Physical visitors will also be able to tour Inua, the centre’s inaugural exhibition. It’s another exercise in inclusion, organized by four curators from each region of the Nunangat. From east to west, Igloliorte comes from Nunatsiavut, Asinnajaq is an artist from Nunavik in Northern Quebec; Krista Ulujuk Zawadski is the curator of Inuit art for the government of Nunavut, and Kablusiak, an Inuk artist from the West now based in Calgary, was shortlisted for the Sobey Award in 2019.

The show they have put together, featuring 100 works by artists from across the circumpolar region, includes some Inuit art from the 1960s and 1970s, but also some highly contemporary examples, including Jesse Tungilik’s sealskin spacesuit and two works by Eldred Allen, a Labrador photographer who stitches together multiple drone photos to create digitally altered landscapes.

“We want to surprise people and say how you are thinking about Inuit art is not the only way to think about Inuit art,” Igloliorte said.

The four have also included an ancestor display where each presents a work by a forbearer, recognizing the way Inuit art is often created by artistic dynasties.
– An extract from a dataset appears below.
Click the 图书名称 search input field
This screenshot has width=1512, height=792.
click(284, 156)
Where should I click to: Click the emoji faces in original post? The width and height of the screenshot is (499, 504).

Igloliorte has included a caribou skin purse sewn by her grandmother, the seamstress Susannah Igloliorte.

Photo by Labrador photographer Eldred Allen, who stitches together multiple drone photos to create digitally altered landscapes.

Winnipeg Art Gallery

The bold contemporary works, many specially commissioned for the opening, will provide a powerful contrast to Ilavut, the open vault that features many of the stone carvings on loan from Nunavut.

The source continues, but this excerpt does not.